Arbitri, nuova accusa a Rocchi su Inter-Verona

Per i pm fu scelto Manganiello per evitare Sozza, poco gradito all’Inter

arbitri nuova accusa a rocchi su inter verona

Nel nuovo invito a comparire l’ex designatore è accusato di concorso in frode sportiva. Restano però da identificare eventuali esponenti del club e la Procura valuta la richiesta di archiviazione

L’inchiesta milanese sul sistema arbitrale entra in una fase decisiva e torna a concentrarsi sulle designazioni nelle partite dell’Inter. Nel nuovo invito a comparire notificato a Gianluca Rocchi, ex designatore della CAN, compare anche Inter-Verona del 3 maggio 2025: secondo l’impostazione accusatoria, Rocchi avrebbe scelto Gianluca Manganiello per evitare la presenza in campo di Simone Sozza, considerato poco gradito ai nerazzurri. Il quadro resta però ancora indiziario e, allo stato, non risultano identificati esponenti del club con elementi circostanziati.

Le gare finite nel mirino

Il fascicolo della Procura di Milano, diretta da Marcello Viola, riguarda più partite.
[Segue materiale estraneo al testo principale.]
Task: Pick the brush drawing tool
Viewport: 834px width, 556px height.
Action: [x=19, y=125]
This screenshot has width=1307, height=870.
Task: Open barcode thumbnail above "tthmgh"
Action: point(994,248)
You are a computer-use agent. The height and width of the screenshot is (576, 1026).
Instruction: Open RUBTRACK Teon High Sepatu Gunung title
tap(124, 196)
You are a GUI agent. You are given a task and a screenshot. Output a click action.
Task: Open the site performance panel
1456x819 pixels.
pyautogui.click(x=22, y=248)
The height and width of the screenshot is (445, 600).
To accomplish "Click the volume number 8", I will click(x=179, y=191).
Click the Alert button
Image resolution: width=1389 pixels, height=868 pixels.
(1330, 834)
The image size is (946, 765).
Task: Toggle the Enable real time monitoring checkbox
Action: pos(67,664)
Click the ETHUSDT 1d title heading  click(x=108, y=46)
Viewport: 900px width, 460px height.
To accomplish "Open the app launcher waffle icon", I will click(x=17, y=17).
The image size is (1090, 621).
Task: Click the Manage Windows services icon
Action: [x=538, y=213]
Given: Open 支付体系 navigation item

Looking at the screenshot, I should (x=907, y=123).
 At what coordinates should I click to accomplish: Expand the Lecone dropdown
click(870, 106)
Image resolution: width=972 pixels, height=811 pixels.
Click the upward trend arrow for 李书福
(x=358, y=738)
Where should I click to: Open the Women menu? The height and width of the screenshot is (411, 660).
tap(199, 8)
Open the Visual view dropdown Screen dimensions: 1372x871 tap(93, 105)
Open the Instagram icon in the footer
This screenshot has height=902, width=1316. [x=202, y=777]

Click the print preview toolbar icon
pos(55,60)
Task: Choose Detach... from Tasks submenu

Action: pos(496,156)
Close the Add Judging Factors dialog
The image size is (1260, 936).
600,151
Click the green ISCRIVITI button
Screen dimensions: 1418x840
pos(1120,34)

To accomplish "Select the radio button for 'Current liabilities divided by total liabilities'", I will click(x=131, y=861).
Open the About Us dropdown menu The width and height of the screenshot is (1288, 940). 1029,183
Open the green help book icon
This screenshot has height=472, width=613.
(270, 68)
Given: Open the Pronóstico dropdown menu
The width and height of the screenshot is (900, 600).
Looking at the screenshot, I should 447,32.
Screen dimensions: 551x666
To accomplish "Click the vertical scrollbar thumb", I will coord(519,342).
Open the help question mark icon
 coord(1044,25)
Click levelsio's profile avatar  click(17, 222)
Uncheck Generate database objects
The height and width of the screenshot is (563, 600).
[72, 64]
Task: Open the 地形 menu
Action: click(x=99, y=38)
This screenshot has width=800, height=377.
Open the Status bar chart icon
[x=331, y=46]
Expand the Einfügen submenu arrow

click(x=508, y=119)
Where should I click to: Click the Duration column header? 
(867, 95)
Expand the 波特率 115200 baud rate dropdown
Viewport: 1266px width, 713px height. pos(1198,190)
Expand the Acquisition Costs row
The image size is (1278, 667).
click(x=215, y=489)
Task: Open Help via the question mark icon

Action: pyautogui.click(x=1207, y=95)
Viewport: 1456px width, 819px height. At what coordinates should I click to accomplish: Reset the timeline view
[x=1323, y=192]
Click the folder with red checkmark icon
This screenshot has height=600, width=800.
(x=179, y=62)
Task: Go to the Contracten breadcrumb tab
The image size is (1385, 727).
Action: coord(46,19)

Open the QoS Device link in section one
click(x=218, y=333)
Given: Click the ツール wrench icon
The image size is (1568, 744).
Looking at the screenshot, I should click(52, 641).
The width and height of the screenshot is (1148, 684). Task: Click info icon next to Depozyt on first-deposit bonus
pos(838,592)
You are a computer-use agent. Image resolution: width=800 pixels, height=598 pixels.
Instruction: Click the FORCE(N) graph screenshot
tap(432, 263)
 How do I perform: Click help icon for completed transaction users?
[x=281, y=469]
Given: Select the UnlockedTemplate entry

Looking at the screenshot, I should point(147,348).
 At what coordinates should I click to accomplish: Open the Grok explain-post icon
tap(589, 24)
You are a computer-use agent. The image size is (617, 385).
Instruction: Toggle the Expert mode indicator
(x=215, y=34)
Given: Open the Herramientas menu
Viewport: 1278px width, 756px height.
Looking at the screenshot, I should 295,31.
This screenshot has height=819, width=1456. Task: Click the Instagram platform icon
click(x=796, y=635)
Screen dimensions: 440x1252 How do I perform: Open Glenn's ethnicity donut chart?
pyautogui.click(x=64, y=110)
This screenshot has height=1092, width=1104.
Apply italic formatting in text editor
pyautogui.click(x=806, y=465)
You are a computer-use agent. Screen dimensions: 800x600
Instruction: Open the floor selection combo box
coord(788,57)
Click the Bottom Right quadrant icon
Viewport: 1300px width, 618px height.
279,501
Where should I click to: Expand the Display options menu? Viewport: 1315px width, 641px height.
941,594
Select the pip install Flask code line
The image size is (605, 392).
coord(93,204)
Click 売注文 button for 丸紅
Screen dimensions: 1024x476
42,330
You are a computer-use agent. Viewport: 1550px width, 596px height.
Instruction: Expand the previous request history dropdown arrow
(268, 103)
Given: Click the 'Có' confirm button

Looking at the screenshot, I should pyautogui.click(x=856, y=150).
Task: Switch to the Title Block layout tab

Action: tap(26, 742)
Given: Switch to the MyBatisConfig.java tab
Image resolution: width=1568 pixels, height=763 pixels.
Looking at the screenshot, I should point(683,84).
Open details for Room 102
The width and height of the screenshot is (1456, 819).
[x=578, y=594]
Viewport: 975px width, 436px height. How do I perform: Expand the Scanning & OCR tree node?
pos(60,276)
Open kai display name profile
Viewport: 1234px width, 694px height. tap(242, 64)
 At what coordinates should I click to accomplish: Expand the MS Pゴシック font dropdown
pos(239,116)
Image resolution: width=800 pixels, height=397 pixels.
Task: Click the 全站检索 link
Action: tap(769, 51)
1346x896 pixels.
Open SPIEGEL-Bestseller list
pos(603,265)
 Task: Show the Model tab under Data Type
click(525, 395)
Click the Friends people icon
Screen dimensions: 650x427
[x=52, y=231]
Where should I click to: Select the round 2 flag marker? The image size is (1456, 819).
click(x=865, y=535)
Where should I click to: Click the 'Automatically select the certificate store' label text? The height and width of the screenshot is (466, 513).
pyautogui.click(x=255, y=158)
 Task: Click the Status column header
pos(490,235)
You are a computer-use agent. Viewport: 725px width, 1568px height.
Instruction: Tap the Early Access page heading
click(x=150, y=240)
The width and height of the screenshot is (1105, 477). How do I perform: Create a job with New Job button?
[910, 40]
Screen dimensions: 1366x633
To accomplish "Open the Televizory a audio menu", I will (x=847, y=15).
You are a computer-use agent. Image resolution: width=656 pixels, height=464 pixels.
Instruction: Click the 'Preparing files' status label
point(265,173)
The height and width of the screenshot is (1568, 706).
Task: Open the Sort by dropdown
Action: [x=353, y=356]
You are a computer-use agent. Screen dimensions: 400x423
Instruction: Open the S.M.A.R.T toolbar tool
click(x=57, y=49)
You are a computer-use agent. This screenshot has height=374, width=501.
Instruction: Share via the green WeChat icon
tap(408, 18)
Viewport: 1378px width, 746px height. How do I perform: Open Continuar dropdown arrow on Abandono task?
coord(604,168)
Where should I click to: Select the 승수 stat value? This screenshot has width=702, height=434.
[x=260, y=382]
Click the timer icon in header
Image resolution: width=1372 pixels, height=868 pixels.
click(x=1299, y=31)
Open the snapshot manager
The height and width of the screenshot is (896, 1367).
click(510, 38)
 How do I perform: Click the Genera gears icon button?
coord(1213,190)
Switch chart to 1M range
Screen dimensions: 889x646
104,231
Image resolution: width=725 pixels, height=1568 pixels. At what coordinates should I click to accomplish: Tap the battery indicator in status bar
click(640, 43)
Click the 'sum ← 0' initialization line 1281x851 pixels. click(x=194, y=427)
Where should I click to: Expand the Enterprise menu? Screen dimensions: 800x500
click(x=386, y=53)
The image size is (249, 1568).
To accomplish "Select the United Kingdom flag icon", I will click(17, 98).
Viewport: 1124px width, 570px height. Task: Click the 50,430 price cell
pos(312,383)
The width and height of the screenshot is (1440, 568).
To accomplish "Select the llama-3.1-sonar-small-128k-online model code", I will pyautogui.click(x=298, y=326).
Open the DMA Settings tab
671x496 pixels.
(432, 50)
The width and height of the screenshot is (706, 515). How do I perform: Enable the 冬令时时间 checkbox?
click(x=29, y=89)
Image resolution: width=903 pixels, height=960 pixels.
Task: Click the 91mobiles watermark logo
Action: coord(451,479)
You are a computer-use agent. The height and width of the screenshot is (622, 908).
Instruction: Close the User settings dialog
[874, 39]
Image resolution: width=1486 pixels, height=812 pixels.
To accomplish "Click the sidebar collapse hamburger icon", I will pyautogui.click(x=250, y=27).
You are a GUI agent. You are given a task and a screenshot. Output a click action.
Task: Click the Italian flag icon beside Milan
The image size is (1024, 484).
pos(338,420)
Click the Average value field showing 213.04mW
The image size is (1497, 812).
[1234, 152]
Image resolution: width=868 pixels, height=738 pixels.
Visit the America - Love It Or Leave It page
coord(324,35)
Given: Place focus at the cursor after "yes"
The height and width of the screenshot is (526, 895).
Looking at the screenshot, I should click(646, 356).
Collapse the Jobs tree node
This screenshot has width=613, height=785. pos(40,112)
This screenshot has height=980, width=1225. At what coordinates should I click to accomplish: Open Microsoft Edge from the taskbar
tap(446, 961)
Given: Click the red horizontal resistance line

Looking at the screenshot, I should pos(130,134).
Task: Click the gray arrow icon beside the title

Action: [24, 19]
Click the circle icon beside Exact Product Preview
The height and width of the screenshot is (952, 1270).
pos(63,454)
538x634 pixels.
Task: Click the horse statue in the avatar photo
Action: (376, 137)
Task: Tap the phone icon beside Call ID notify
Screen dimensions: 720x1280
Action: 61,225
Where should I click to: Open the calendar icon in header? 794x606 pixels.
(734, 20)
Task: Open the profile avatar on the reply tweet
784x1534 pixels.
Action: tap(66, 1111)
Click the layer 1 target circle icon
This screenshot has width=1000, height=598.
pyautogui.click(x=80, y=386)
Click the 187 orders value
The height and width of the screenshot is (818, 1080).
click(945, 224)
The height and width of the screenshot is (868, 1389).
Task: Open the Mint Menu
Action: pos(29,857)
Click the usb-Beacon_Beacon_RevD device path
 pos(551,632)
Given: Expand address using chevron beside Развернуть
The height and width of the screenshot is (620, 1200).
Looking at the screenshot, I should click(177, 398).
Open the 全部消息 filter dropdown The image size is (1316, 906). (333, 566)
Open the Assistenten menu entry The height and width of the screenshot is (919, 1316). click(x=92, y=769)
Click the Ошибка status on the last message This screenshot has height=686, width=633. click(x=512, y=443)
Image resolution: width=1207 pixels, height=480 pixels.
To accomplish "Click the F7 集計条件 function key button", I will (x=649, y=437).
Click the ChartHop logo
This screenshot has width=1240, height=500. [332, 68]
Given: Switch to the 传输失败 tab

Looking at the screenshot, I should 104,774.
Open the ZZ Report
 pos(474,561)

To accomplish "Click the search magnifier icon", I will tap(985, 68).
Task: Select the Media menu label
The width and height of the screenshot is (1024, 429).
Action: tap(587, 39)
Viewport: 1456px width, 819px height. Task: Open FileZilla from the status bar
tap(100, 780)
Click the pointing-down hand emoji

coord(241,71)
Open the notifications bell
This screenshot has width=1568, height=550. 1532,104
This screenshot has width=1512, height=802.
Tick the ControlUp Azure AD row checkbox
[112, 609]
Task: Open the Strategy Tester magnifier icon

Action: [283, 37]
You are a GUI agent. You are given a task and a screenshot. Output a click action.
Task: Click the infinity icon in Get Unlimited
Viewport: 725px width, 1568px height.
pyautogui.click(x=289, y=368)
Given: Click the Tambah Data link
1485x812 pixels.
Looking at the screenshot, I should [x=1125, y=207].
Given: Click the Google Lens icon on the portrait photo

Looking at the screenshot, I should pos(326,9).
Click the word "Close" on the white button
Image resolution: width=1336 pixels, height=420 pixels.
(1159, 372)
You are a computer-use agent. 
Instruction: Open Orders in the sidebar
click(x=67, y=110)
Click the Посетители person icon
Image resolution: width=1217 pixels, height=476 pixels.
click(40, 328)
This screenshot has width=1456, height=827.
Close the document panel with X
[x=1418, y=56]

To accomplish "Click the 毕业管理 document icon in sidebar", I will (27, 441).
Oltre a Inter-Verona, vengono richiamate Bologna-Inter del 20 aprile 2025, Inter-Milan di Coppa Italia del 23 aprile 2025 e Torino-Inter del 26 aprile 2026. Nell’ultimo caso, secondo l’accusa riportata da ANSA, Rocchi avrebbe designato Maurizio Mariani dopo un presunto consenso della società nerazzurra, perché arbitro non gradito al club. Né dirigenti interisti né Gabriele Gravina, oggi ex presidente FIGC, risultano indagati.

Il nodo delle presunte pressioni

La contestazione ipotizzata è quella di concorso in frode sportiva. Gli inquirenti devono stabilire se vi siano state pressioni sulle designazioni, chi le avrebbe esercitate e soprattutto se quelle condotte abbiano avuto l’effetto di alterare il corretto svolgimento della competizione. È il punto più delicato dell’inchiesta, perché dalle ricostruzioni finora emerse mancherebbero identificazioni solide di eventuali interlocutori del club. Già a maggio ANSA aveva riferito che non c’erano, in quel momento, nuovi dirigenti di club da sentire né ulteriori iscrizioni nel registro degli indagati.

Il capitolo VAR verso Monza

Nel nuovo quadro non comparirebbe più il capitolo delle cosiddette “bussate” alla sala VAR. Quel filone, legato alla sede di Lissone, in provincia di Monza e Brianza, dovrebbe essere stralciato per competenza territoriale. In primavera l’indagine aveva già portato all’autosospensione di Rocchi e del supervisore VAR Andrea Gervasoni, mentre il presidente dell’Inter Giuseppe Marotta aveva respinto ogni ipotesi di coinvolgimento del club.

La possibile chiusura del fascicolo

La sensazione, allo stato degli atti, è che la Procura di Milano sia davanti a una scelta: chiedere il processo oppure andare verso l’archiviazione. L’ingresso nell’inchiesta dell’aggiunto Paolo Ielo e l’imminente uscita del pm Maurizio Ascione dalla Procura milanese accelerano i tempi della decisione. Senza elementi più solidi su eventuali pressioni esterne e senza identificazioni puntuali dei presunti concorrenti, la richiesta di archiviazione appare uno scenario concreto.